What we see now is the very tiny tip of an iceberg and I bet we will have the first deadly incident with a BVLOS operated Amazon drone before 2026 comes to an end. The larger the number of bodybags, the larger the financial damage.

In the olden days, fundamentals of instruction said that learning takes place when there is a change of behavior based on experience. Realistically behaviors in the corporate world no longer change unless the experience involves financial damage.
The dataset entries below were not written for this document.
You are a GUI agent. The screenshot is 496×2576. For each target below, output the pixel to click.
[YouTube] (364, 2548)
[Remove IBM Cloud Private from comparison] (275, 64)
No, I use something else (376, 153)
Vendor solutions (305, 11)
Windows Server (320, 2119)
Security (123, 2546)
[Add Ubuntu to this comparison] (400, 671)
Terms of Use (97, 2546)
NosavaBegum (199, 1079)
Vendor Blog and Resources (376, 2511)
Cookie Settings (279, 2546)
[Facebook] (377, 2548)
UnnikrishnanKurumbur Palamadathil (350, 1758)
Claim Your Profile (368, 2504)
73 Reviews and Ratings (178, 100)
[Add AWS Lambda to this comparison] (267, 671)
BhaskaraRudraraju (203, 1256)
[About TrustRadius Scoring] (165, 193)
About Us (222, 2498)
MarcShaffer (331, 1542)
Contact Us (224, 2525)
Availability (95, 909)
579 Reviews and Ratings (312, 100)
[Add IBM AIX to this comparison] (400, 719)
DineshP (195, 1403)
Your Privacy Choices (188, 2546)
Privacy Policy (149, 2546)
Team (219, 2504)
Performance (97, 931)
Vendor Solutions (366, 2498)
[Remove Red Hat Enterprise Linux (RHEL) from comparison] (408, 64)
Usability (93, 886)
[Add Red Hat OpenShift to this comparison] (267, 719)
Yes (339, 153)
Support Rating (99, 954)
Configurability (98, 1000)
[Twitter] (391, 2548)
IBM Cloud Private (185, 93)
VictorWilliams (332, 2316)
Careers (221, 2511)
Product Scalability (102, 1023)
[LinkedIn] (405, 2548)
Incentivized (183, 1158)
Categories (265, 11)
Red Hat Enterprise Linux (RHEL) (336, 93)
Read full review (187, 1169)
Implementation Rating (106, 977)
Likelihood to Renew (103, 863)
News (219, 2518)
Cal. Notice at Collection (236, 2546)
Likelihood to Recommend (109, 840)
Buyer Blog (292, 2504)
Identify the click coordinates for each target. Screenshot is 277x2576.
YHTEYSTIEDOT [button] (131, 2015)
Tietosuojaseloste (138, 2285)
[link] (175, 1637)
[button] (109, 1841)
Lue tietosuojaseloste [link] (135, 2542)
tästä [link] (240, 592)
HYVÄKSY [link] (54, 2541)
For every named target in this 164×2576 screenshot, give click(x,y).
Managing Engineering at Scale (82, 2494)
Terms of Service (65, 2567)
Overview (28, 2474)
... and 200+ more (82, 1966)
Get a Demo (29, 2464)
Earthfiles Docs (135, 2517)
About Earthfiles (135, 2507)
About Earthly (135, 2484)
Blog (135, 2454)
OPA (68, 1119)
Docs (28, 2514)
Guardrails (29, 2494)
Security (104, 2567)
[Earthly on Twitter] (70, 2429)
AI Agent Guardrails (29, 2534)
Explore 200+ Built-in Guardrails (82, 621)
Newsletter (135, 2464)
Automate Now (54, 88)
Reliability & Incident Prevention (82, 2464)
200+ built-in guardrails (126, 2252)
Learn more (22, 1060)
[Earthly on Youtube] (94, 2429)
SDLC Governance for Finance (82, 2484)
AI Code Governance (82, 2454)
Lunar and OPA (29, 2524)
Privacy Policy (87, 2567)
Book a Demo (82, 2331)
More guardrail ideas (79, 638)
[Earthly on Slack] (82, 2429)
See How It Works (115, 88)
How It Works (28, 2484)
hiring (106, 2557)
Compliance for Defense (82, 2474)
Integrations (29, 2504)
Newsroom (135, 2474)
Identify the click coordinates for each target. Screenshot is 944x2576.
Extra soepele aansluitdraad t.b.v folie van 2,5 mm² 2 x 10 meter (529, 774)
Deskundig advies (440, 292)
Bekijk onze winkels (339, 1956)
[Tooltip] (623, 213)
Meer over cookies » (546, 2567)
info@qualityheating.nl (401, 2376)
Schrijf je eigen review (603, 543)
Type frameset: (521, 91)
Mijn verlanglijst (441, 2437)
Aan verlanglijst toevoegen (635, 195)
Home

Amazon has deep pockets. Nobody will blame the FAA or sue them for negligence resulting from regulatory inaction – but Amazon really loves money. Go after it and behavior changes. Temporarily at least.

Tom Waarne
Tom Waarne
3 months ago

Perhaps Amazon should develop a really large drone capable of lifting a loaded Amazon delivery truck (and driver) with flashing headlights and taillights to bring the ground delivery system to a neighbourhood near you…

CRJ
CRJ
Reply to  Tom Waarne
3 months ago

And give the driver a joystick in the cab, in case of, you know…

moosepileit
moosepileit
3 months ago

Wait til these folks launch in fall prop blade icing conditions…

Raf Sierra
Raf
3 months ago

Who would have thought, two Amazon MK30s into the same crane, minutes apart. These drones weigh 80 pounds, fly 35 to 40 mph, and only see 100 to 200 feet ahead, giving 2 to 4 seconds to avoid a collision. Amazon is projecting 1.37 million flights a day. Even at 1 in a million odds, that still means one crash every day. BVLOS is supposed to be the safeguard, but part of it missed. The system did not anticipate the incursion. Hmm.

moosepileit
moosepileit
3 months ago

A Waymo taxi is required to do much better than that, at street speeds, in less challenging 2D.